There's an old saying: "If a tree falls in the forest, and no one is present, does it make a sound"?
A good question, taking into account a long-running local story some people apparently didn't hear about.
At some point last year, Wood County began discussing a proposed fire fee for residents living outside the city of Parkersburg-in other words, for the rest of the county that is served by volunteer fire departments.
There were discussions at county commission meetings, public nighttime meetings (including one I covered that was well-attended), and, eventually, a vote by the commission to enact the fee.
But it didn't go into effect immediately. As required, it was followed by a 45-day period where residents could comment further, and, if they chose, start drives to put the issue before voters. (There was one such drive that resulted in 100 signatures, well below what is necessary to put it on the ballot.)
All of this was covered and reported by The News Center and the Parkersburg News and Sentinel and even by other media outlets.
Then, this fall, the bills went out to affected residents. In spite of this lengthy discussion and extensive media coverage, some property owners were surprised to see they were receiving these bills. Some who contacted the Wood County Courthouse actually thought the whole thing is a scam. (It isn't.)
Raising the question: do people pay attention to the media? Do they only pay attention to certain media, that isn't covering local news? Are people so turned off by what they believe is "bias" they only look at news outlets they agree with?
My theories: More and more people get their news from national cable networks-and, around here, one channel in particular-and don't seek out news from any other source. Others go to the internet (and, if you're reading this, you may be one of them), but they go to certain web pages where local news isn't covered. There also probably was more attention paid to the national and statewide political races than any other story this year.

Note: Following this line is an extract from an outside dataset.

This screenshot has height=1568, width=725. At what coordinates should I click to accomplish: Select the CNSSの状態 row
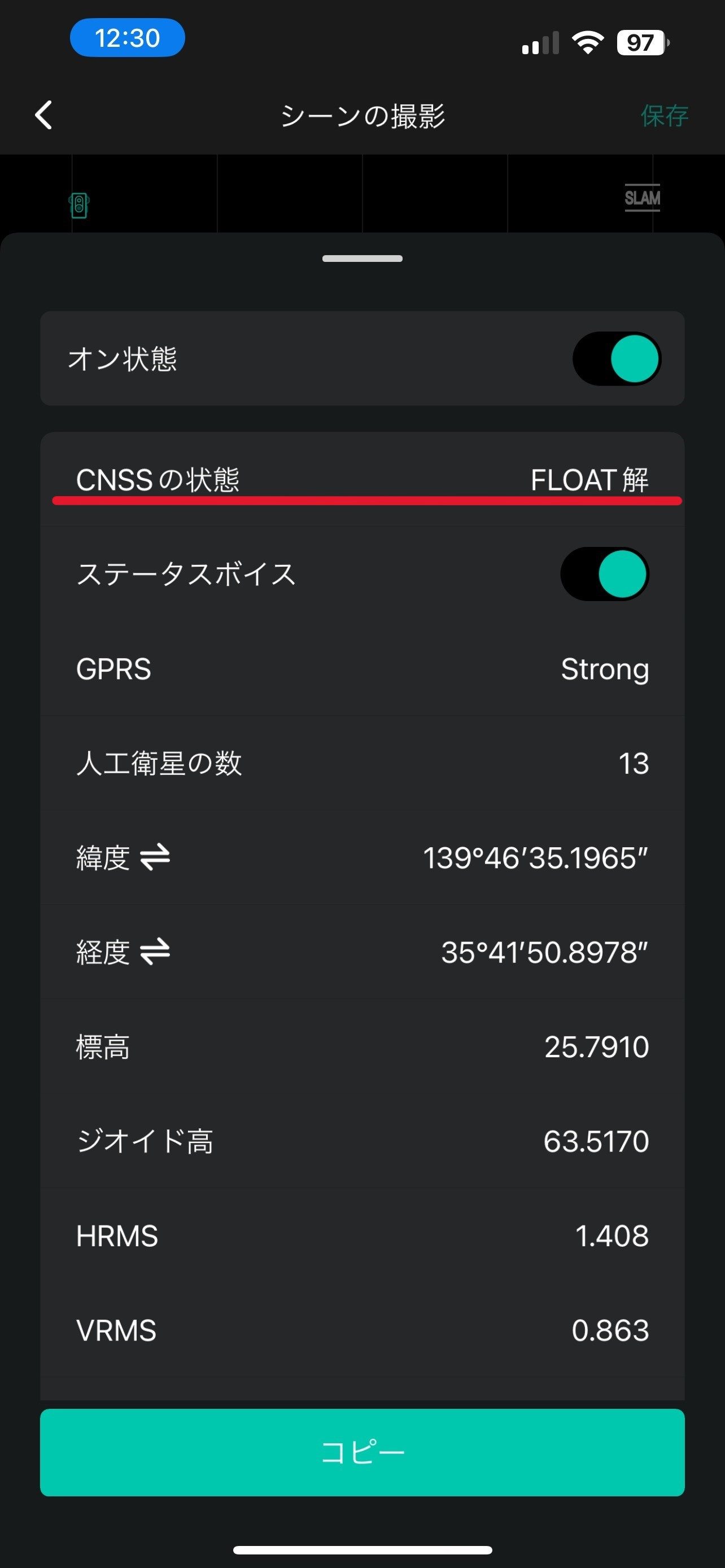(x=362, y=480)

Another factor: I hear comments from people from time to time that "I get my news from the Huntington-Charleston TV stations, because WTAP only gives news from Ohio". Yes, as General Manager Roger Sheppard has pointed out more often than I remember, we do cover a lot of news from Washington County, but only because it is located in our viewing area.

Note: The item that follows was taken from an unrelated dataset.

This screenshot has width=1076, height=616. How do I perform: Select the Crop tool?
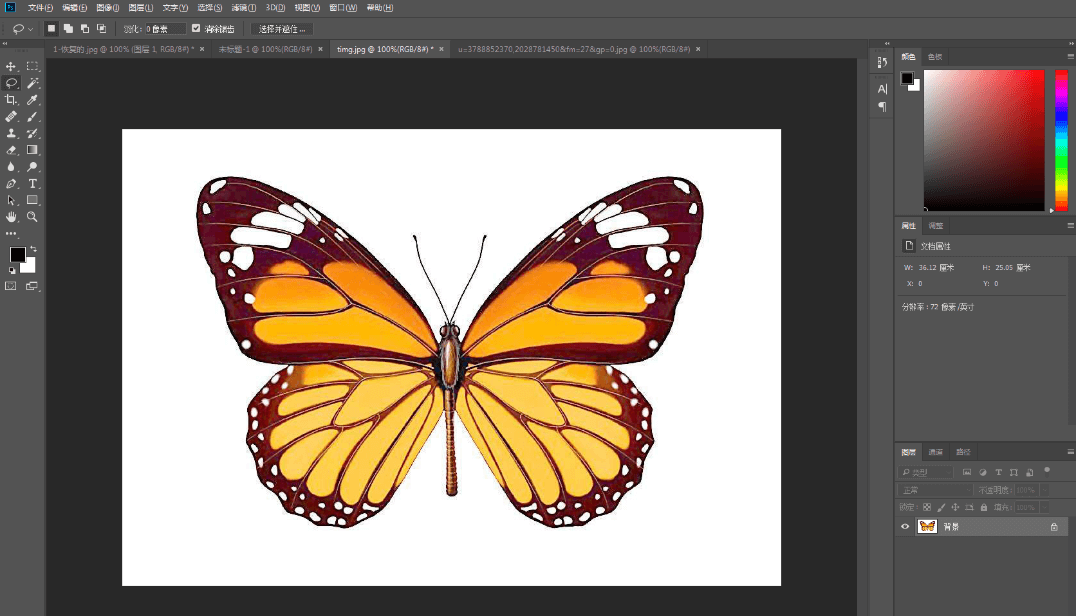coord(11,100)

I don't have the numbers to back this up, but I believe we've done more news this year from Wood County and West Virginia than anywhere else. While you're reading this, go to our news page and look at the number of stories we did during the spring, summer and early fall about the C8 issue in Vienna (which, I recall, is located in West Virginia).
All of the above might be reasons certain people (to be fair, Wood County officials said it was about 1,000 out of 23,000 bills sent) never heard about a story that was covered so much during the past 18 months.
I would argue they were all out of the country-but they still had the internet.